> _Stored items from a collection_
+===+

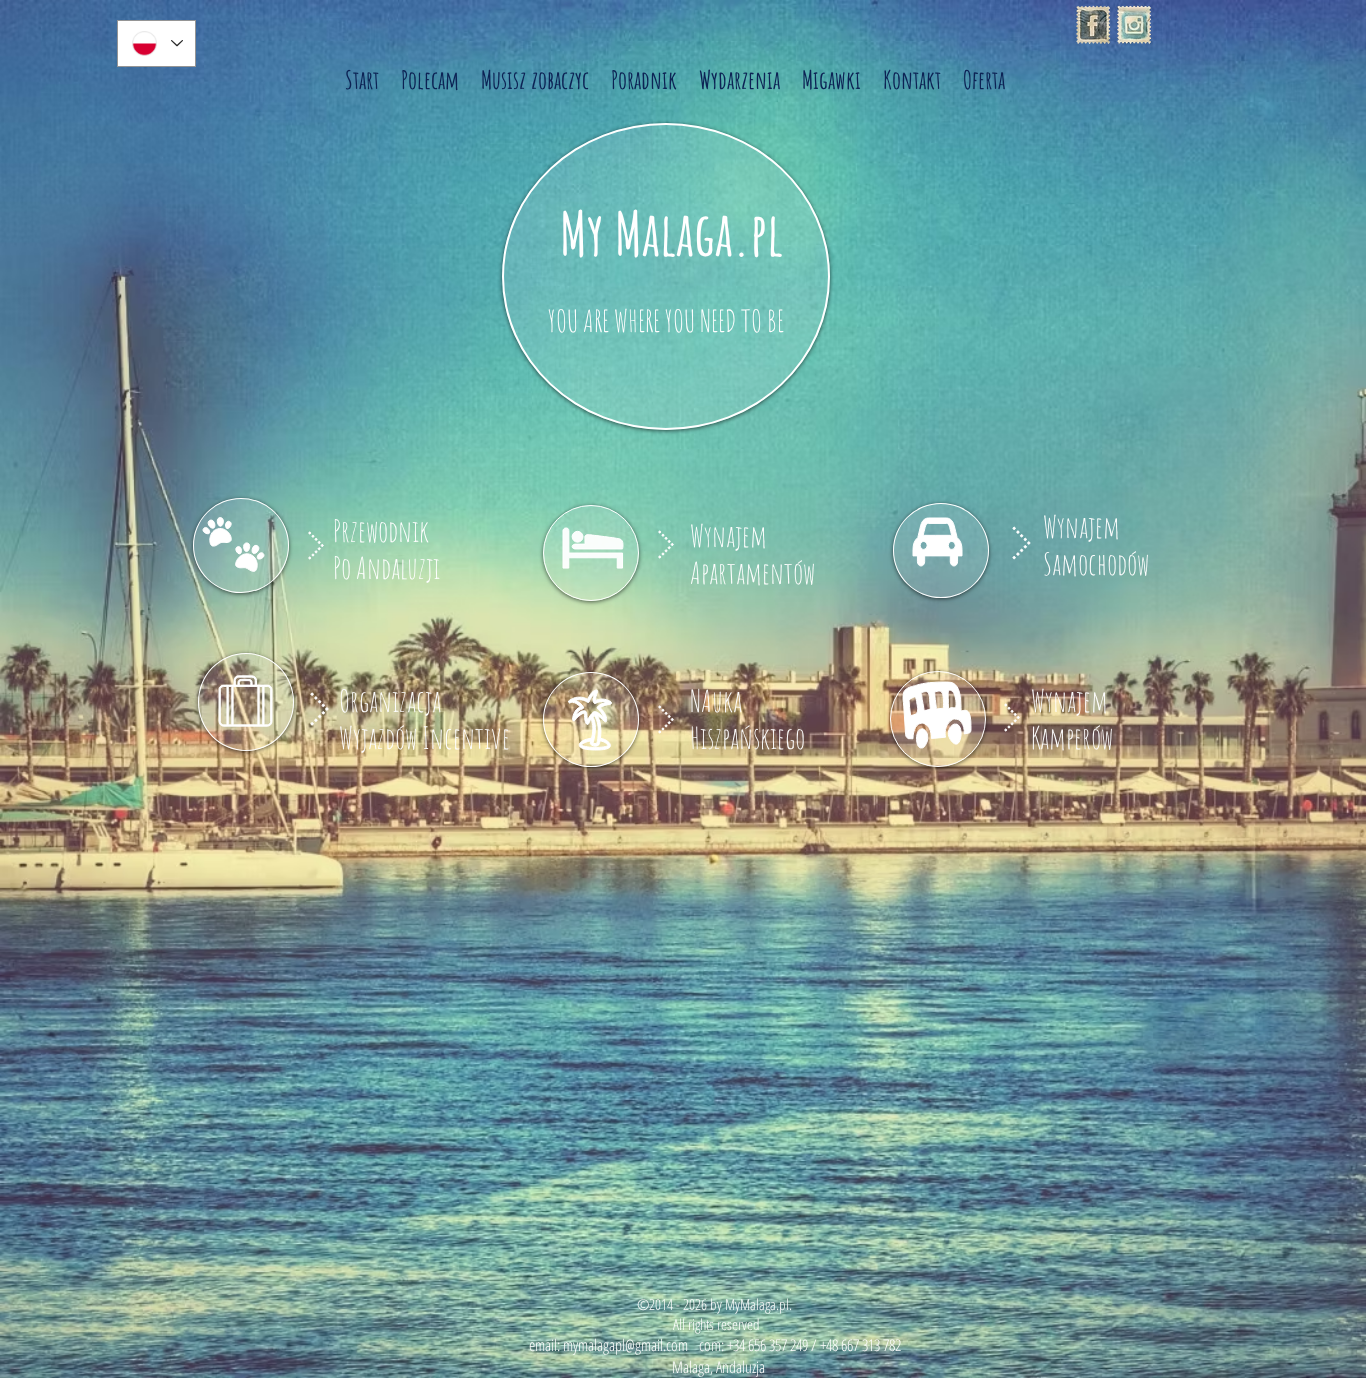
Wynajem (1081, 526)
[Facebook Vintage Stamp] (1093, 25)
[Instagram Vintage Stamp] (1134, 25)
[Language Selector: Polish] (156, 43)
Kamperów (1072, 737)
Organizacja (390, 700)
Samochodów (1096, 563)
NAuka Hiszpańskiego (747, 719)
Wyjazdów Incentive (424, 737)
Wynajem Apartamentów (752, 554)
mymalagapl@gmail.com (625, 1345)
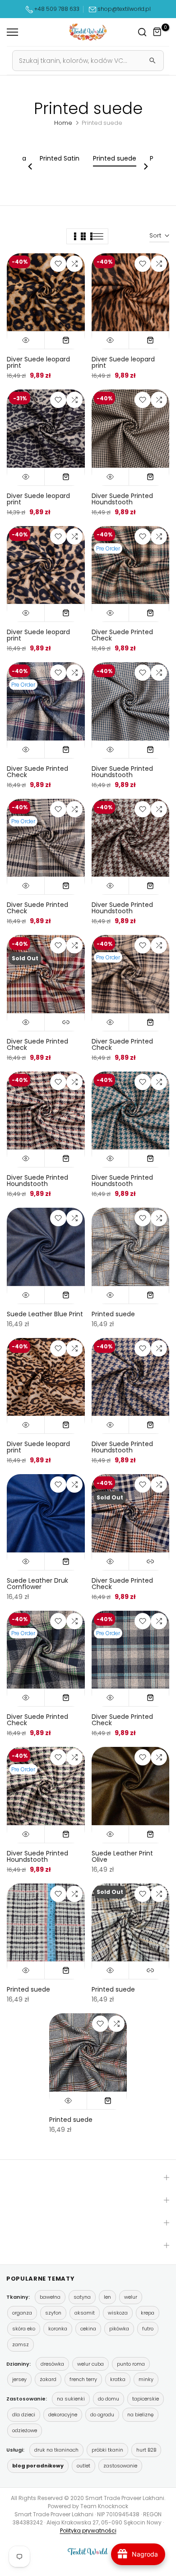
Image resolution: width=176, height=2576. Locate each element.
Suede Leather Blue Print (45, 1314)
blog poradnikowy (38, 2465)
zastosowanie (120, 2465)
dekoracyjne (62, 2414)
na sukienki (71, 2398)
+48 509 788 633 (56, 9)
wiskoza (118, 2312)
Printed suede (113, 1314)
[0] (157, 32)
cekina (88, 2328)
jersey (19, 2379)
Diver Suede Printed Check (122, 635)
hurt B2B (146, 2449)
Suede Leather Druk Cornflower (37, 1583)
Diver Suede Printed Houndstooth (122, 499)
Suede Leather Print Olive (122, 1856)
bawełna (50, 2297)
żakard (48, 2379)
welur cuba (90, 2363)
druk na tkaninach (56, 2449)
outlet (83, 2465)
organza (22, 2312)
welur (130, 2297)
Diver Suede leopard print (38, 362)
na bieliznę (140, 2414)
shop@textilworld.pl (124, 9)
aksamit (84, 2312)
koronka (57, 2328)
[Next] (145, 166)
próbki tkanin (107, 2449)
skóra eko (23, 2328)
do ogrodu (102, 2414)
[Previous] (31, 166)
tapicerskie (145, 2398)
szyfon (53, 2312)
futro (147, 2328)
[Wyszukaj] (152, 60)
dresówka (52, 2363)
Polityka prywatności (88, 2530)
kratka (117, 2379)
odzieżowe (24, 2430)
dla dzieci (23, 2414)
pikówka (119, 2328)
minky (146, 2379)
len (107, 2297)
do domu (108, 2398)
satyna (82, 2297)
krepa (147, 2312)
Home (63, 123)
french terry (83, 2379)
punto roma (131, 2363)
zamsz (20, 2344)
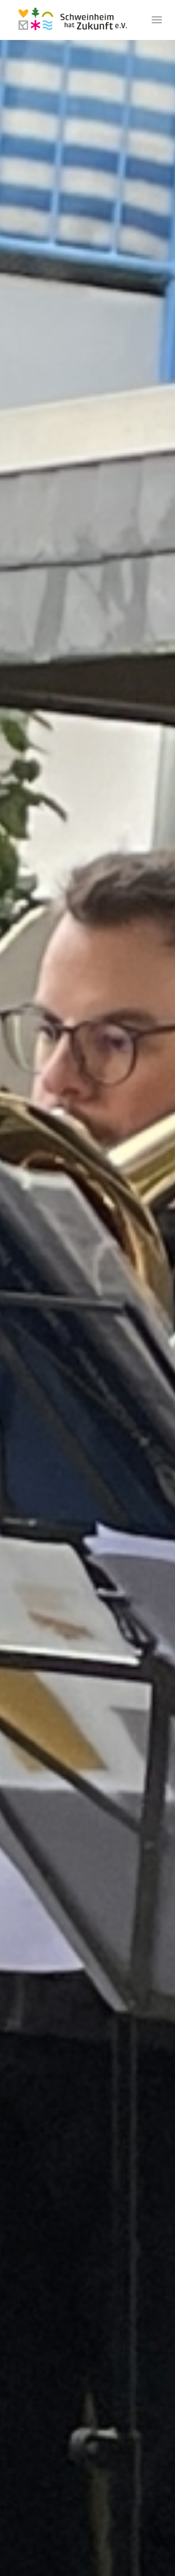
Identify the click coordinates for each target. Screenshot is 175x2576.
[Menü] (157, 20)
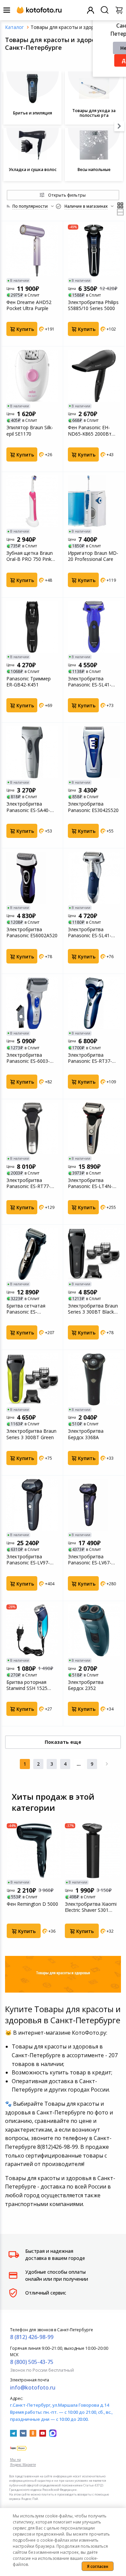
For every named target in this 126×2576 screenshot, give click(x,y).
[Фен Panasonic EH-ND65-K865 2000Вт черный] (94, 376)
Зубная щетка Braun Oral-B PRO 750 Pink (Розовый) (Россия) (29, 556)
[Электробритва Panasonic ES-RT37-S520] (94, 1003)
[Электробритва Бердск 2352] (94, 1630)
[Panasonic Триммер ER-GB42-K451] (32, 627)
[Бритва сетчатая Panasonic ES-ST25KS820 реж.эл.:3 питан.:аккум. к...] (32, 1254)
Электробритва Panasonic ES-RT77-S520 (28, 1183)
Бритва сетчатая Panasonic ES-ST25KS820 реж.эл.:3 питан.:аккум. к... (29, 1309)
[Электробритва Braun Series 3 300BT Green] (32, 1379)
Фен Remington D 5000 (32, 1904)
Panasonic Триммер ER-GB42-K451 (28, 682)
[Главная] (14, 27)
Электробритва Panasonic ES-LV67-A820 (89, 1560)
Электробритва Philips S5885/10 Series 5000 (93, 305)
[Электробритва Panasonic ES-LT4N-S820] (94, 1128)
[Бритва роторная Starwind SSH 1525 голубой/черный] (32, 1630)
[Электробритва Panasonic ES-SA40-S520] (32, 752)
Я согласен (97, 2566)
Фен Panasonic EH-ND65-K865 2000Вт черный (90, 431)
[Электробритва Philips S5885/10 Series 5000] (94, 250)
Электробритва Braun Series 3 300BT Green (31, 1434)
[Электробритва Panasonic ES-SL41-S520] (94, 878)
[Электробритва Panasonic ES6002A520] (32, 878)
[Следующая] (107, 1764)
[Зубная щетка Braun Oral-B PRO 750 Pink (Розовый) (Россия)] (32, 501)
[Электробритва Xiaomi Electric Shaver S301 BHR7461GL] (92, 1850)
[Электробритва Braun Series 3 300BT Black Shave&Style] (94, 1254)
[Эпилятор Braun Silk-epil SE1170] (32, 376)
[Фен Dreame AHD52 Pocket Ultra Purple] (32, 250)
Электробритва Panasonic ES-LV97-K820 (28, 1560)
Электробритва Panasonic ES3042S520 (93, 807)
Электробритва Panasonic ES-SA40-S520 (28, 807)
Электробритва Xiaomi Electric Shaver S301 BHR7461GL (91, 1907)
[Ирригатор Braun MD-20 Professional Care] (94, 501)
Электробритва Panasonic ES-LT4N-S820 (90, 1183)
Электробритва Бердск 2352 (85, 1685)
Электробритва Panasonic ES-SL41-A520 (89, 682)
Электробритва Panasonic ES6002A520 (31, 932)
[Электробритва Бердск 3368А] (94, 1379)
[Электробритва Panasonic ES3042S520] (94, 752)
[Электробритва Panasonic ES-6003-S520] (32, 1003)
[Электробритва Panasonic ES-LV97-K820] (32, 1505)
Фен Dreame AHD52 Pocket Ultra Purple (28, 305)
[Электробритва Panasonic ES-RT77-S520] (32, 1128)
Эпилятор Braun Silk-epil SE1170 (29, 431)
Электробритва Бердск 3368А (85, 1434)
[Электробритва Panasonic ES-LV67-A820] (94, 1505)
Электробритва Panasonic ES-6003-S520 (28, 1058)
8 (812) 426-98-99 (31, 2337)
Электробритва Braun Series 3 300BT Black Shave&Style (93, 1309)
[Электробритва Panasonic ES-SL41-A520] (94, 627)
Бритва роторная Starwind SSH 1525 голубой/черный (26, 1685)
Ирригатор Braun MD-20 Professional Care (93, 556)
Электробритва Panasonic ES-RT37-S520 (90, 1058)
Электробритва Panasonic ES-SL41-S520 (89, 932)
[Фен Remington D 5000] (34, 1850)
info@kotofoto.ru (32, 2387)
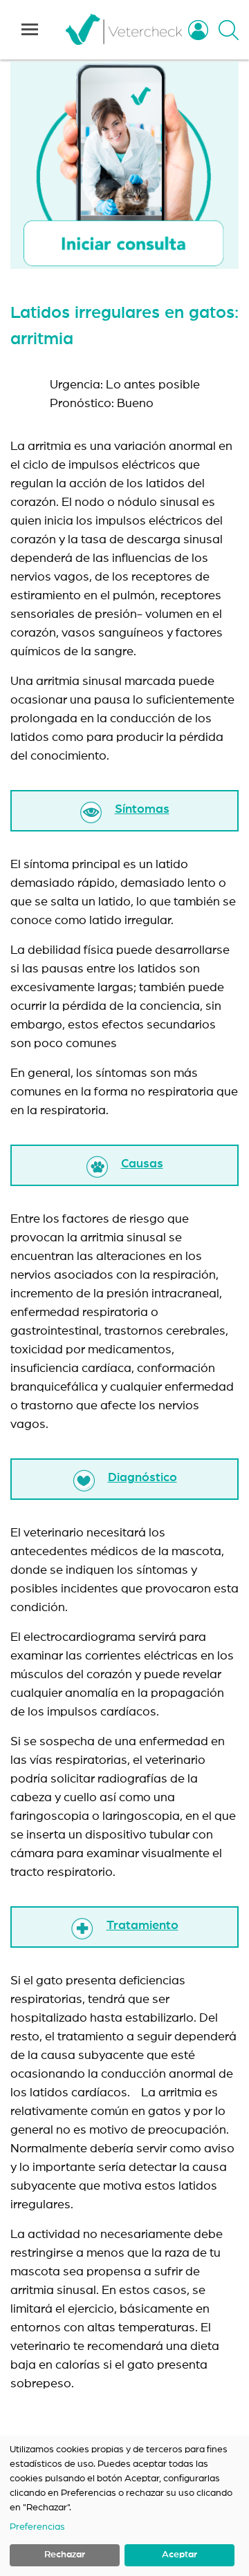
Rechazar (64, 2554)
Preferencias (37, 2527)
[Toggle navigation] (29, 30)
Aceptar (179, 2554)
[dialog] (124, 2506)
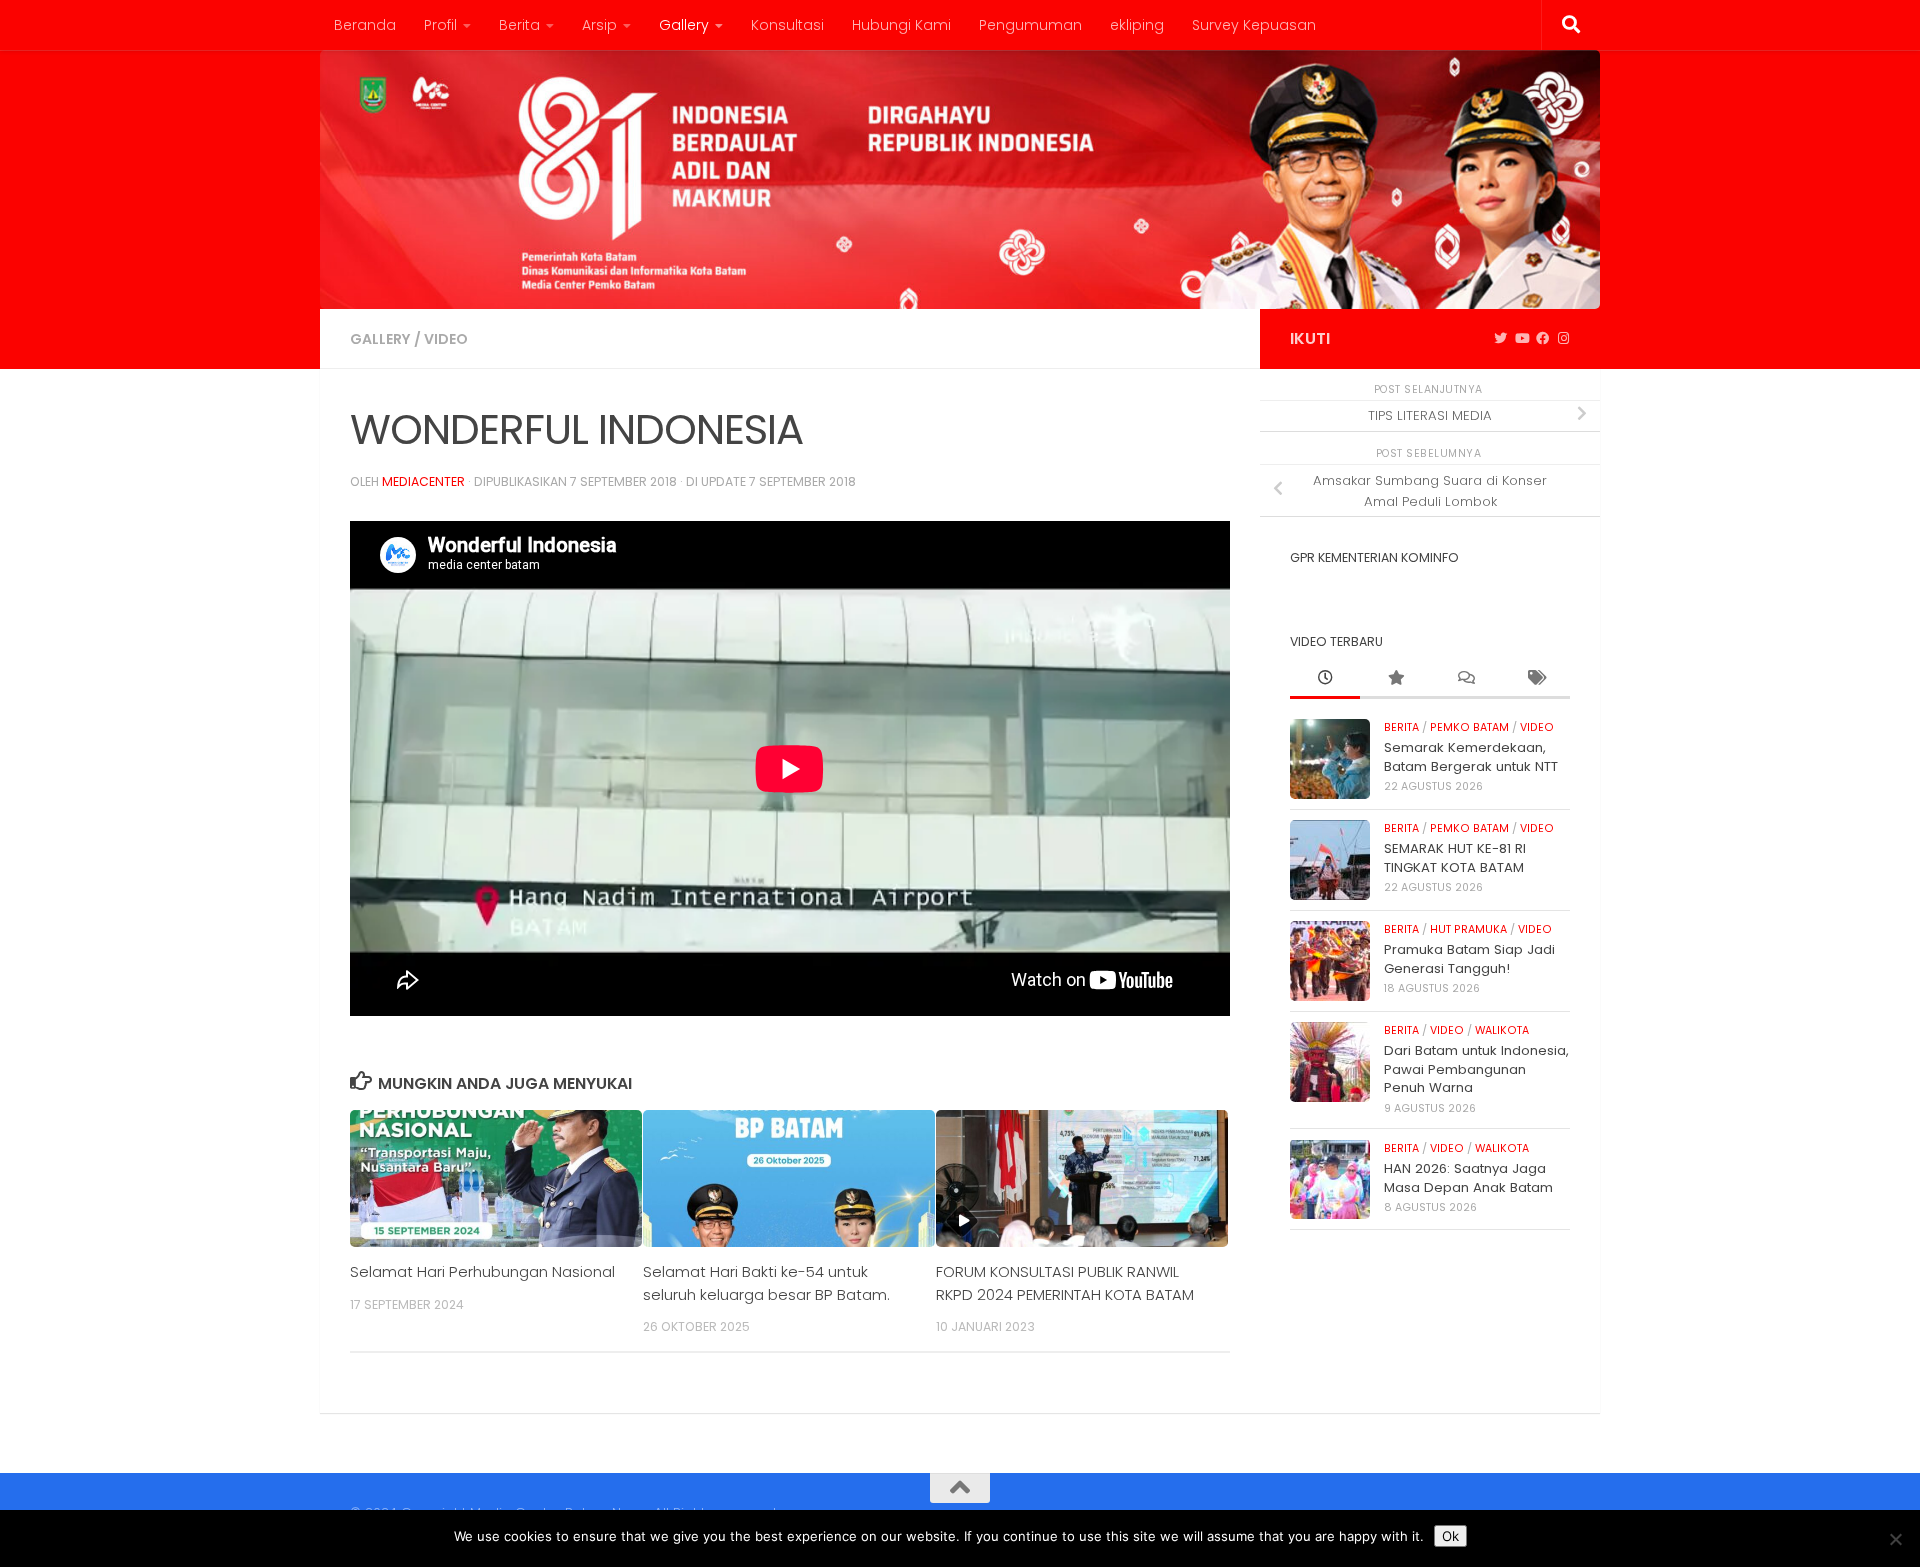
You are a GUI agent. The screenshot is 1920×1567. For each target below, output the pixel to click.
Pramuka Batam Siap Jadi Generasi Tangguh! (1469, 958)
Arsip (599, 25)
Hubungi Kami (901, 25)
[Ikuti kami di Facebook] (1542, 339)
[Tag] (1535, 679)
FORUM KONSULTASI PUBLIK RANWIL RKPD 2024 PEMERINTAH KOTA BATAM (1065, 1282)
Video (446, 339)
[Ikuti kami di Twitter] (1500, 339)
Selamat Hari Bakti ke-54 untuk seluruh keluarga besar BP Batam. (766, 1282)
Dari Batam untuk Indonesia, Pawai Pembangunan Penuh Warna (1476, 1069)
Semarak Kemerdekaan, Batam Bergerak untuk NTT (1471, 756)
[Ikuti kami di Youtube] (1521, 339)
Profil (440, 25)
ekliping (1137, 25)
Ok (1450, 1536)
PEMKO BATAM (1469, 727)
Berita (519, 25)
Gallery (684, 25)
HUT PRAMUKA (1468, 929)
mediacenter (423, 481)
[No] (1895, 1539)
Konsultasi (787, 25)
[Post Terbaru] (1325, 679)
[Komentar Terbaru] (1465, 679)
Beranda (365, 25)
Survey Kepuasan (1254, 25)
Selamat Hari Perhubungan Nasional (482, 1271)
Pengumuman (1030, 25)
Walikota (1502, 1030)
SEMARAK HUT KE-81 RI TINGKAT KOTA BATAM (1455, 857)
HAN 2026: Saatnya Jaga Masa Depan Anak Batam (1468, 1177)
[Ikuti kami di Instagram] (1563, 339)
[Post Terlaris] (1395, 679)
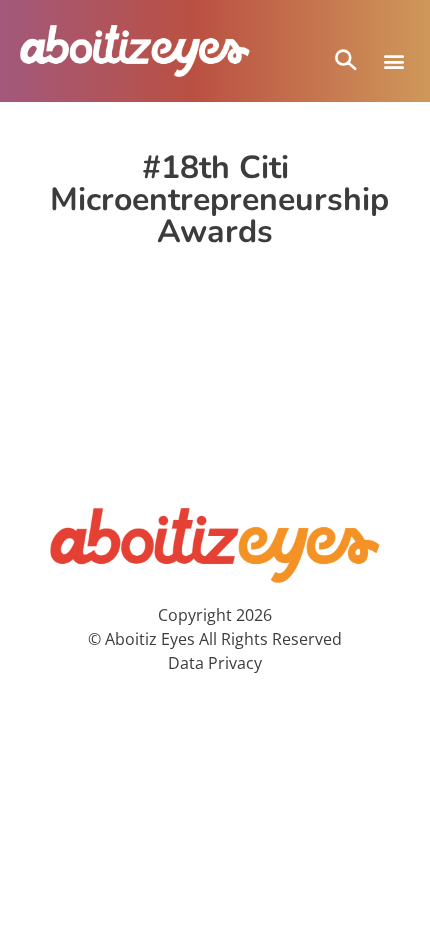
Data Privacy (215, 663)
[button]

+===+

> _PROBLEM TO SOLVE_
Using the records above, restate word for word the lines from the one with "Polityka prywatności (88, 2530)" through the one with "zamsz (20, 2344)", both included.

> _SOLUTION TO THIS PROBLEM_
Polityka prywatności (88, 2530)
kratka (117, 2379)
odzieżowe (24, 2430)
dla dzieci (23, 2414)
pikówka (119, 2328)
minky (146, 2379)
len (107, 2297)
do domu (108, 2398)
satyna (82, 2297)
krepa (147, 2312)
Home (63, 123)
french terry (83, 2379)
punto roma (131, 2363)
zamsz (20, 2344)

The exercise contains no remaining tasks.